Saturday, September 6

Family Sues Philly School District Over Asthma Death

In my opinion, this is just another example of how the educational systems in this country have suffered when it comes to deciding where funds should be spent... If there were more money in the Philadelphia School District, there would probably have been a full-time nurse, or at least one there more than two days a week!  Laporshia Massey would have been able to use her inhaler as necessary, and would not have felt that she couldn't go to the administration and tell them how she was feeling. This child's death could have been avoided; perhaps if the school staff had been trained about asthma (and other illnesses that children suffer) and given options on what to do in those cases. One of the staff could have contacted the parents and demanded that the child be removed from school if they had training and could recognize the distress she was in. It's just sad that budgets have been cut to this point, to the point where children are dying because they are not allowed to use the medication that has been prescribed for them.

Wednesday, Sept 3, 2014 • Updated at 10:59 PM EDT

The family of a girl who died of an asthma attack after attending a public school without a nurse has sued the Philadelphia School District.

The wrongful-death lawsuit, filed Wednesday in federal court, said that 12-year-old Laporshia Massey remained at school despite complaining late in the day about breathing problems. She was driven home after school by a staff member Sept. 25, 2013, and died later that day, the lawsuit said.

Bryant Elementary School officials should have called 911, especially with no nurse on duty, lawyer Michael Pomerantz said. The West Philadelphia school had a nurse just two days a week.

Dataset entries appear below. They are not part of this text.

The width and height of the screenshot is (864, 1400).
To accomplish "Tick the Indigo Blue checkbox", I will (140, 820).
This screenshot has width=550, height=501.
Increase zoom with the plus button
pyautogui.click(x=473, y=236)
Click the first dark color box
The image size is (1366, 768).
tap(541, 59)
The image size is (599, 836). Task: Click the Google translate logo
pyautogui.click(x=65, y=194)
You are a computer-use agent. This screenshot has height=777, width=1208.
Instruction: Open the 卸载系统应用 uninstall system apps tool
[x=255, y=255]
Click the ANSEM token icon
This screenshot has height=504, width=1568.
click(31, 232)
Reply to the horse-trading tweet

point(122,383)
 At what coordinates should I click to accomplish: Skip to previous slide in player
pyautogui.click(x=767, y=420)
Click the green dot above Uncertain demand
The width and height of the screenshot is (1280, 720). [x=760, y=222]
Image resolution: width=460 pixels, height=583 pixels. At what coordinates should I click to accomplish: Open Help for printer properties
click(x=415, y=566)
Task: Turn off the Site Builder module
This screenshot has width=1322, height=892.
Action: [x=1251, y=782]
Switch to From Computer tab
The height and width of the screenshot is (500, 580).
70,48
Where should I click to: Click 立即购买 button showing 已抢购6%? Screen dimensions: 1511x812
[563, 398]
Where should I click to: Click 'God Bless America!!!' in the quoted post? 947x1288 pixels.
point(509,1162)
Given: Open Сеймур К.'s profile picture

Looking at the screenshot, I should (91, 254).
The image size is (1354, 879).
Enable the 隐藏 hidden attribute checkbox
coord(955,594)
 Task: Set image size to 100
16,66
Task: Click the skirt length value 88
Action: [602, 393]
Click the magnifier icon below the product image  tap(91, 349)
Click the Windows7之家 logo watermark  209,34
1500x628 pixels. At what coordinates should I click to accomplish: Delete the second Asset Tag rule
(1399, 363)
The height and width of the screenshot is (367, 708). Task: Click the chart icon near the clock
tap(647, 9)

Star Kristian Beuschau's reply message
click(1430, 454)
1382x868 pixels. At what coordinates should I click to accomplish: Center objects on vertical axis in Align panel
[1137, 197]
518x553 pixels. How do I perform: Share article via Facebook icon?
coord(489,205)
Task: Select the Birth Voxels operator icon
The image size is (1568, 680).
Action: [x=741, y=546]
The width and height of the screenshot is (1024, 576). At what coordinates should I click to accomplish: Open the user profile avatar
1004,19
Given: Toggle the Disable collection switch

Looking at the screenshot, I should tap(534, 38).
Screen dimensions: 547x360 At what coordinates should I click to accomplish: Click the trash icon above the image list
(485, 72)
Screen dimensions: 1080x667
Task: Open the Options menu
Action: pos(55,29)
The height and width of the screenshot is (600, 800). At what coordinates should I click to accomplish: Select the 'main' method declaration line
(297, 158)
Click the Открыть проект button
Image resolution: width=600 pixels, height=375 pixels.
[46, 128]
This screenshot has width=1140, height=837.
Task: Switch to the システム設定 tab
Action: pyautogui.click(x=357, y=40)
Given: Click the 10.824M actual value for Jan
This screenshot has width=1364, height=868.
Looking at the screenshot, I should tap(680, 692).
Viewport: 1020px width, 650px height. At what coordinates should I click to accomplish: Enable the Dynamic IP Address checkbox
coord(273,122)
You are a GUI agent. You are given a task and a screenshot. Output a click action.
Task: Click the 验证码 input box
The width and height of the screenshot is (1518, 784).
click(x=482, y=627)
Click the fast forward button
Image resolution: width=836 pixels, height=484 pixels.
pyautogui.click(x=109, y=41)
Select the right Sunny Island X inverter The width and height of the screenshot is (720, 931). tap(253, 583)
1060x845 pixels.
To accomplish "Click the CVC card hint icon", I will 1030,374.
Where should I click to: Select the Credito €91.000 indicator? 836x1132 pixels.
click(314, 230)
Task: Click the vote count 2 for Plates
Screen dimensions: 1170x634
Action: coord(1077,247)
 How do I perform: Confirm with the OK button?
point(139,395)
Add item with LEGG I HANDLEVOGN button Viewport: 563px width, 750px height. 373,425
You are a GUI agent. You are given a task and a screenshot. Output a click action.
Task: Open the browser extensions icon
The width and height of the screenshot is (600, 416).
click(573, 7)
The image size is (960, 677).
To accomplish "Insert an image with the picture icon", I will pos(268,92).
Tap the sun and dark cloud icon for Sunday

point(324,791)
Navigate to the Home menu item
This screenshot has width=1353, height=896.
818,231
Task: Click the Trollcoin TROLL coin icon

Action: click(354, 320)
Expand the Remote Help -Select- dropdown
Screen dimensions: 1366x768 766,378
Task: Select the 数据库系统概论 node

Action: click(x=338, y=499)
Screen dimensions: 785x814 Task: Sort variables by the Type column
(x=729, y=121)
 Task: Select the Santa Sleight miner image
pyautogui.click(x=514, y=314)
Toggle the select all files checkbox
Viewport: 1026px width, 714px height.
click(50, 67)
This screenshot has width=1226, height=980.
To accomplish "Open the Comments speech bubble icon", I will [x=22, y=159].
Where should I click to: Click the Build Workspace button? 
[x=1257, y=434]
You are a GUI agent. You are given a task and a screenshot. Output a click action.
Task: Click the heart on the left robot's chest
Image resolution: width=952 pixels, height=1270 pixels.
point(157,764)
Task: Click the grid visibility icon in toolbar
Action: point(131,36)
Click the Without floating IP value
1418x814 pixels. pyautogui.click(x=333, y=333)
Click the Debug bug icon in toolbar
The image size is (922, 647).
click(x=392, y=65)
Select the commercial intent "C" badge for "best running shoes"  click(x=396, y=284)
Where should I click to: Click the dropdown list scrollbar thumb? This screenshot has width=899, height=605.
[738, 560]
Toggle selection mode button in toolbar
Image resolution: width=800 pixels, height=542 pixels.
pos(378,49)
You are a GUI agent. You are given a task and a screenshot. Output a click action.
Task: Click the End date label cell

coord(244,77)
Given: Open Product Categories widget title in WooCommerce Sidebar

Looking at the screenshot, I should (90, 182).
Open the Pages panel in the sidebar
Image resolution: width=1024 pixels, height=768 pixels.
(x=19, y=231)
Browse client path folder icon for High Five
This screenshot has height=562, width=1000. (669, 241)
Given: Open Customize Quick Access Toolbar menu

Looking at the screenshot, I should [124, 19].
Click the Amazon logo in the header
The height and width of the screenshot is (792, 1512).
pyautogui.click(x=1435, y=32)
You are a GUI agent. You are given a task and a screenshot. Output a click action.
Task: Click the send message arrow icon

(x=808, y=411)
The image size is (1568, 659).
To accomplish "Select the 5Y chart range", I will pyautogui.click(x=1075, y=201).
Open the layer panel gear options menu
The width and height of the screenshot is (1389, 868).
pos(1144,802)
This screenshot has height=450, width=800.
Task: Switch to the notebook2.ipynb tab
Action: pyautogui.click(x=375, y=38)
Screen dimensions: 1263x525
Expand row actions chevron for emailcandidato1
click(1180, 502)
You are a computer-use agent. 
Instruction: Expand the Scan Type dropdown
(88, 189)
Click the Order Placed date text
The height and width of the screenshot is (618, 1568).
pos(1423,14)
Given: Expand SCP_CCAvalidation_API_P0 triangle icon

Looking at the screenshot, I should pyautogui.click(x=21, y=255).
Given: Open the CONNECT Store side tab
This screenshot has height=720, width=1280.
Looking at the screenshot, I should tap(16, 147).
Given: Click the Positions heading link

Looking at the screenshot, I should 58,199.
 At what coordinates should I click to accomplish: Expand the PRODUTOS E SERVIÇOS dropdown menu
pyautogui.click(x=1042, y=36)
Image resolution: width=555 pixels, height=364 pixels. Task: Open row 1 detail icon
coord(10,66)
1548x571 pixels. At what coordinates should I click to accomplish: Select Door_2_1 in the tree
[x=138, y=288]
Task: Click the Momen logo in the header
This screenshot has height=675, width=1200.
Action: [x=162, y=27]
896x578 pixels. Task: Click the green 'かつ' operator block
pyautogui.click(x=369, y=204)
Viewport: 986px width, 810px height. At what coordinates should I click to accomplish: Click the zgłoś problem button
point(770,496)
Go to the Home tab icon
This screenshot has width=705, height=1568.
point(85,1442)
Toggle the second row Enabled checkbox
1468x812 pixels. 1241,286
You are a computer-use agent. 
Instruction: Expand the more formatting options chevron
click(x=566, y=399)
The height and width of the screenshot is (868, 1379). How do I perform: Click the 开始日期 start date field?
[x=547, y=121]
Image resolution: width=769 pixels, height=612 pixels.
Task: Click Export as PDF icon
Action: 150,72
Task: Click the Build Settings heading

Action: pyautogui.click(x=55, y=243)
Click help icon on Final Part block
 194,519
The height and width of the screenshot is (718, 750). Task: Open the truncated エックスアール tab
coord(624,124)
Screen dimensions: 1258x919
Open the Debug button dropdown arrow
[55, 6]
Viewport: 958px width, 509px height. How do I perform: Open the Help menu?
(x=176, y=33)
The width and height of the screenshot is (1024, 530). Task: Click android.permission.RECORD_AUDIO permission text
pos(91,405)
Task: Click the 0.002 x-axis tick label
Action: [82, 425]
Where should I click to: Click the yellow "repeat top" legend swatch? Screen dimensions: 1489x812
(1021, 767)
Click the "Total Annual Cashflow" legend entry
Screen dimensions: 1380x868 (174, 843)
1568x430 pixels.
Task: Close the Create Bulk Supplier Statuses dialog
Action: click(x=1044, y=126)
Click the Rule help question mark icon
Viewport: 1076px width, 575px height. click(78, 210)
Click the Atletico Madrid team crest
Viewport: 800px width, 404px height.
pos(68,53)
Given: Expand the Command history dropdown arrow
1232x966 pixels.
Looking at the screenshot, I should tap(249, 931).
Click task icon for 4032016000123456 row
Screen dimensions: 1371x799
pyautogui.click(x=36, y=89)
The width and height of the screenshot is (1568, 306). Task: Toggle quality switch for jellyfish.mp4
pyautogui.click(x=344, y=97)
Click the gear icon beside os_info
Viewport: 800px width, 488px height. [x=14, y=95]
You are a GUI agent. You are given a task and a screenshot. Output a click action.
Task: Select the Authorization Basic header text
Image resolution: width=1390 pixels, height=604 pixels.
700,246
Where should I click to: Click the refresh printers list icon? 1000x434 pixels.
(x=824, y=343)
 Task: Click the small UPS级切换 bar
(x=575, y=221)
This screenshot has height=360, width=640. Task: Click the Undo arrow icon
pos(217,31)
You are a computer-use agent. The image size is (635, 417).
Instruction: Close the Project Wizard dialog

"They have a phone there. ... Call 911. Play it safe, especially when you know there's no one else on the school grounds who was able to assess the situation," said Pomerantz, who filed the suit on behalf of the girl's estate.

Students were not allowed to use inhalers or take medicine without a nurse present at Bryant, so Laporshia apparently did not try to use her inhaler at school, the lawsuit said.
A school district spokesman did not immediately return a message Wednesday. The district, which reopens for students on Monday, does not typically comment on pending litigation.

Laporshia's father, Daniel Burch, has said the family got two calls about their daughter, but neither sounded urgent. In an interview last year, he said she was the big sister to his two sons, who also have asthma.
Burch described her interests as typical for a sixth-grade girl: "Fashion, clothes, nails, drawing, writing."
Laporshia was taken to Children's Hospital of Philadelphia just after 6 p.m., and died within the hour, Pomerantz said.

The civil rights lawsuit seeks more than $150,000 in damages.